Turbonomic Brings Autonomic Computing Back to IBM — But This Time It Might Just Work
IBM, the pioneers of autonomic computing, the concept of creating self-aware systems that automatically optimize their own cost, availability, and user experience (Robert Morris, IBM, Almaden Research Laboratory, 2001) announced their intend to acquire Turbonomic, one of today’s most exciting deep-learning and streaming-analytics driven application resource management plays.
“The growing complexity of the I.T. infrastructure threatens to undermine the very benefits information technology aims to provide” IBM manifesto on autonomic computing from 2001.
What Turbonomic Brings to the Table
Turbonomic uses today’s extreme complexity of applications stacks, interdependencies, and public cloud service offerings to its advantage. This complexity may have prematurely ended the first era of autonomic computing in the early 2000s, but today we have the storage, memory, and compute power available to continuously feed deep learning algorithms with a massive stream of operations data (independent variables) and application performance, cost, and reliability data (dependent variables).
Turbonomic has created inference models that continuously watch and evaluate resource allocations and configurations within their individual business context. For example, the platform may see 100 Java apps running on top of a VMware hypervisor stack, all of them doing just fine. However, information coming from the vCenter API shows Turbonomic that 7 out of these 100 apps have been accumulating an increasing level of storage latency. API data from the DataDog APM shows no sign of user experience degradation and the ServiceNow API shows no tickets associated with any of these 7 apps. Turbonomic might now wait until Monday morning, as of course all of this happened over the weekend but is clearly not an emergency, to make an offer the VMware admin team will most likely not refuse:
“The following 7 apps show an increasing number of storage latency. This is due to increased use and the fact that all 7 of them share the same storage volume. Would you like me to tell vCenter to separate storage of these apps so that they share storage volumes with apps that are much less busy? Press OK to proceed.”

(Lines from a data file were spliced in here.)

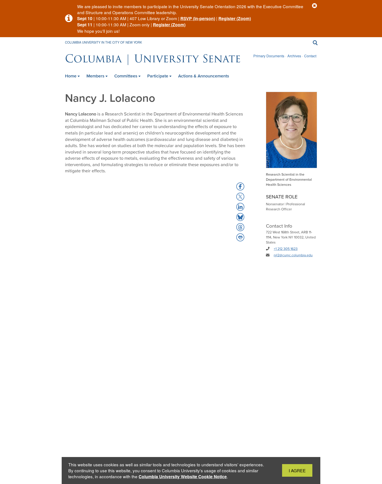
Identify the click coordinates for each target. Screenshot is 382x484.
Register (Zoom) (234, 18)
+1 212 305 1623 (286, 248)
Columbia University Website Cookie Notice (183, 477)
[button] (314, 5)
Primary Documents (268, 55)
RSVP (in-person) (197, 18)
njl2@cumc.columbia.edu (293, 255)
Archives (294, 55)
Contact (310, 55)
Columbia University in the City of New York (103, 42)
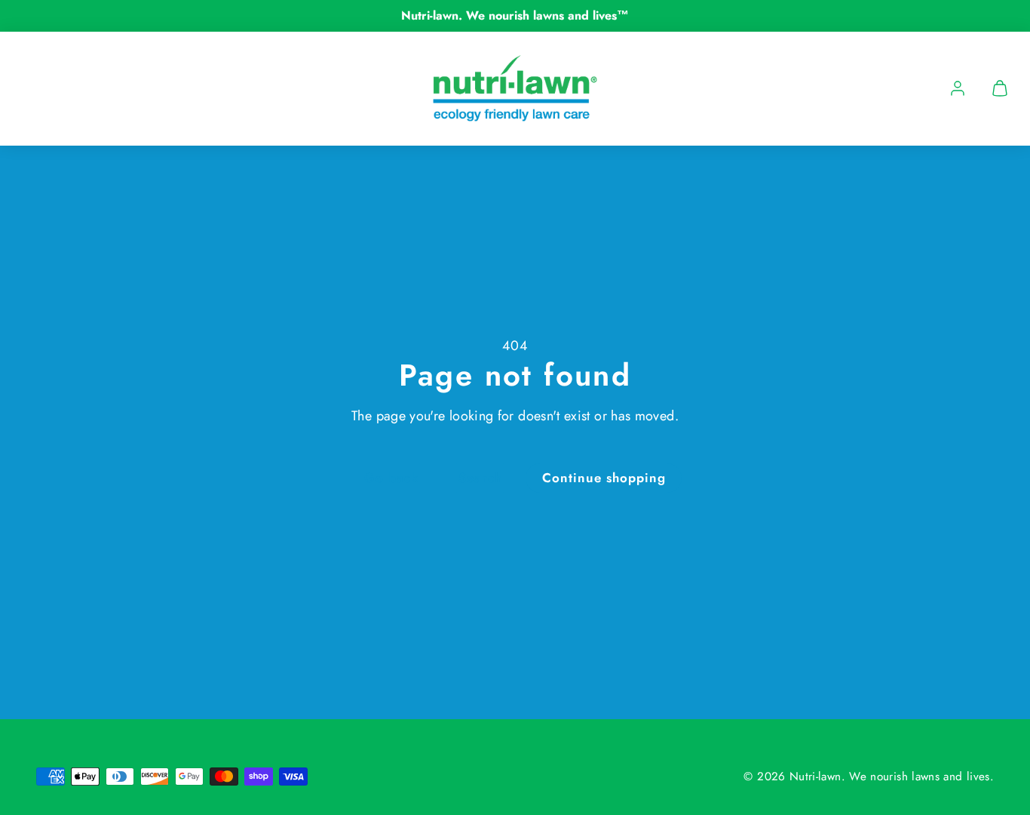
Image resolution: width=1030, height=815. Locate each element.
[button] (1000, 88)
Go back (391, 478)
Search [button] (480, 478)
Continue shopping (604, 478)
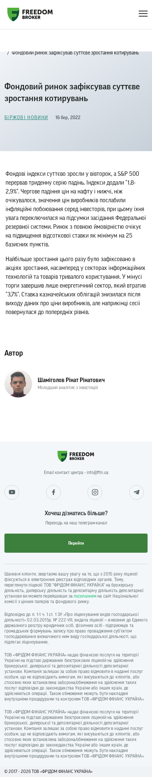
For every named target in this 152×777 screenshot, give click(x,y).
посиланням (85, 596)
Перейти (76, 543)
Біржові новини (26, 117)
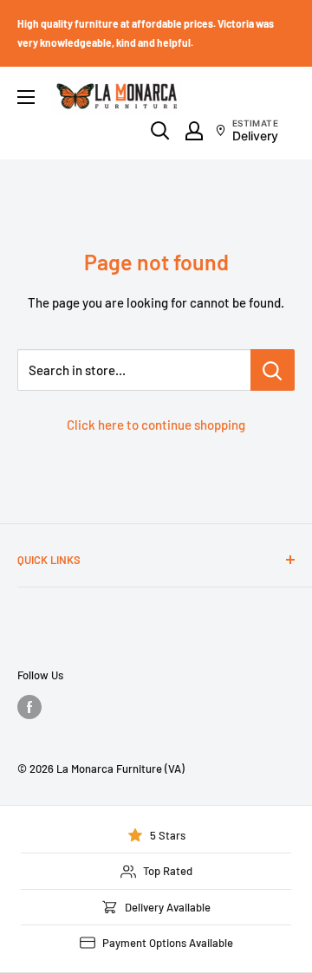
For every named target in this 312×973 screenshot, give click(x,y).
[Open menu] (26, 97)
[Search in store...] (272, 370)
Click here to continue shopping (156, 424)
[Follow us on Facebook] (29, 707)
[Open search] (160, 130)
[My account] (194, 130)
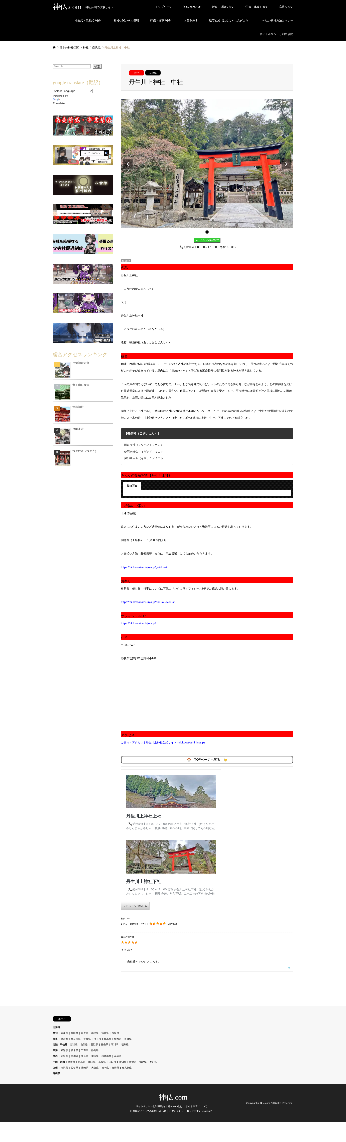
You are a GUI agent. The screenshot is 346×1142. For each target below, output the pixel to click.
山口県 (112, 1062)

In reality, there would be hundreds or thousands of additional variables playing into this decision, some of which are based on hard and fast rules (regulatory compliance might not allow moving some or all of the data) while others will be based on lessons learned from approaching similar situations in the past in a similar manner. Maybe one of the 7 apps relies on other storage volumes that constantly exchange data with our culprit volume and therefore moving this volume might also require moving other volumes, which in turn could negatively affect different apps. While this type of inferencing might not be a challenge for deep learning models, human operators would most likely not be able to identify and cross-correlate the data necessary to arrive at the same conclusion.
Bringing Down Public Cloud Cost
Over-provisioning public cloud resources is typically seen as an insurance policy against performance problems and outages. Approximately 50% of public cloud resources are dedicated “insurance policies.” However, in many cases over-provisioning does not bring the desired protection but simply drains the organization of funding. AWS, Azure, and Google Cloud have little incentive to curb this waste as invoices paid for unused resources are a big part of what fuels public cloud vendors’ ability to compete by heavily investing into new services, data centers, or clever marketing campaigns. Based on the observation of thousands of similar application deployments across customers, the Turbonomic platform can make recommendation regarding where resources can be reallocated for increased efficiency, protection, or application performance. Customers receive advice where overallocation does not show any positive effect at all so that the respective services should be cancelled. For example, my cloud engineers may have created a number of failover resource targets that the application itself would not be able to use, maybe due to the fact that a certain service is not able to dynamically adjust its network configuration for the desired type of failover procedure. Not only will this lead to wasted funds, it also adds to the unknown operational risk for the organization.
Turbonomic + Instana + Watson = Autonomic Computing 2.0
The combination of Turbonomic (resource level), Instana (application code level), and Watson (AIOps) provides IBM with a very strong basis for getting Autonomic Computing right in the end. The vision is certainly exciting and the fact that Big Blue has placed some serious funds behind this crucial initiative is a clear signal for the competition to step up their game.